Economic, social and territorial cohesion
Economic and social cohesion is an expression of solidarity between the Member States and regions of the European Union. The aim is balanced development throughout the EU, reducing structural disparities between regions and promoting equal opportunities for all. In practical terms, this is achieved by means of a variety of financing operations, principally through the Structural Funds and the Cohesion Fund. Every three years the European Commission presents a report on progress made in achieving economic and social cohesion and on how Community policies have contributed to it.
At European level, the origins of economic and social cohesion go back to the Treaty of Rome (1957) where a reference is made in the preamble to reducing regional disparities. In the 1970s, Community action was taken to coordinate the national instruments and provide additional financial resources. Subsequently these measures proved inadequate given the situation in the Community, where the establishment of the internal market, contrary to forecasts, had failed to even out the differences between regions. With the adoption of the Single European Act in 1986, economic and social cohesion proper was made an objective alongside completing the single market. The Maastricht Treaty (1992), finally, incorporated the policy into the EC Treaty itself (Articles 158 to 162).

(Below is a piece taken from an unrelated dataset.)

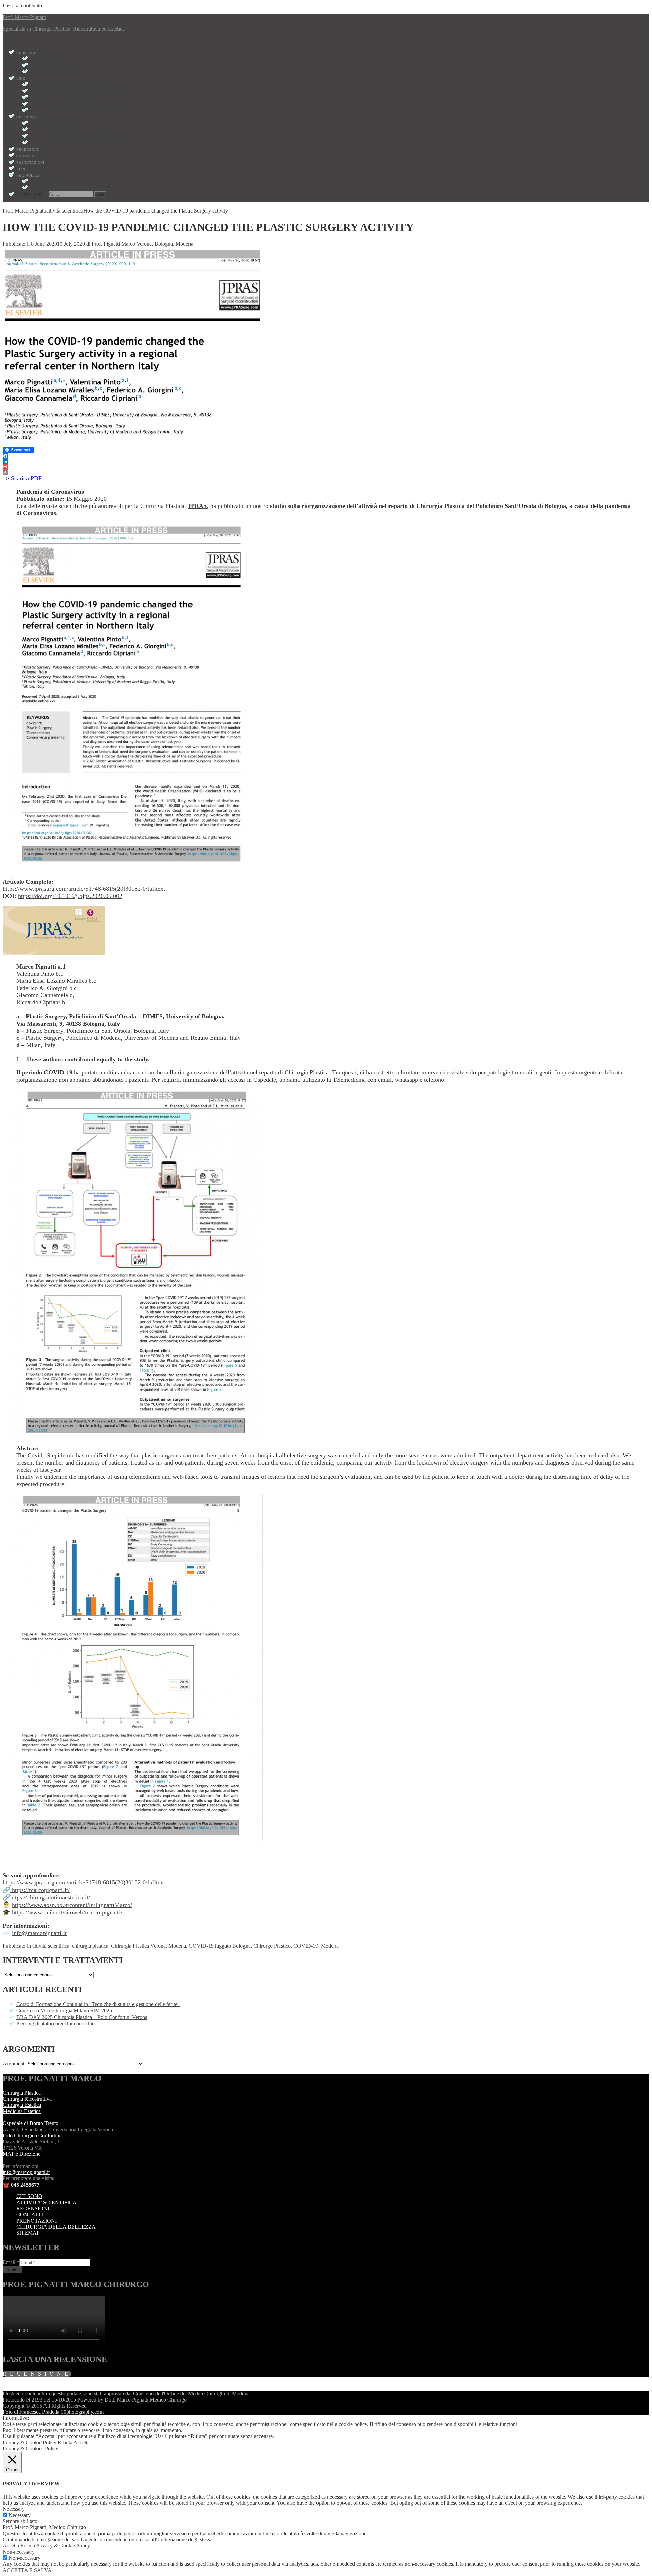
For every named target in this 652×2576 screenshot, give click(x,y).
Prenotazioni (30, 162)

Economic and social cohesion is essentially implemented through the regional policy of the European Union. Besides the reform of the common agricultural policy and enlargement to the Central and East European countries in 2004, regional policy was one of the major issues discussed in Agenda 2000, which covers the period 2000-2006, largely because of the financial implications.
Regional policy is the European Union's second largest budget item, with an allocation of 348 billion euros (2006 prices) for the period 2007-2013. Enlargement to 27 Member States in January 2007 has meant an entirely new order. The surface area of the European Union has increased by over 25%, its population by over 20%, and its wealth by only 5% approximately. Average GDP per capita in the European Union has fallen by more than 10% and regional disparities have doubled. Since 60% of the regions whose development is lagging behind are in the 12 Member States which joined the EU In 2004, the centre of gravity of regional policy is shifting eastwards.
For the period 2007-2013, economic and social cohesion will have to concentrate more on crucial development concerns in the field of economic growth and employment while continuing to support regions which have not completed the process of convergence in real terms. Structural assistance also remains necessary in geographical areas facing specific structural problems (areas undergoing industrial restructuring, urban areas, rural areas, areas dependent on fishing, and areas suffering from natural or demographic handicaps). Finally, simplification and decentralisation of the management of regional policy financial instruments (Structural Funds and Cohesion Fund) will be the watchwords of the regional policy reform for the period 2007-2013.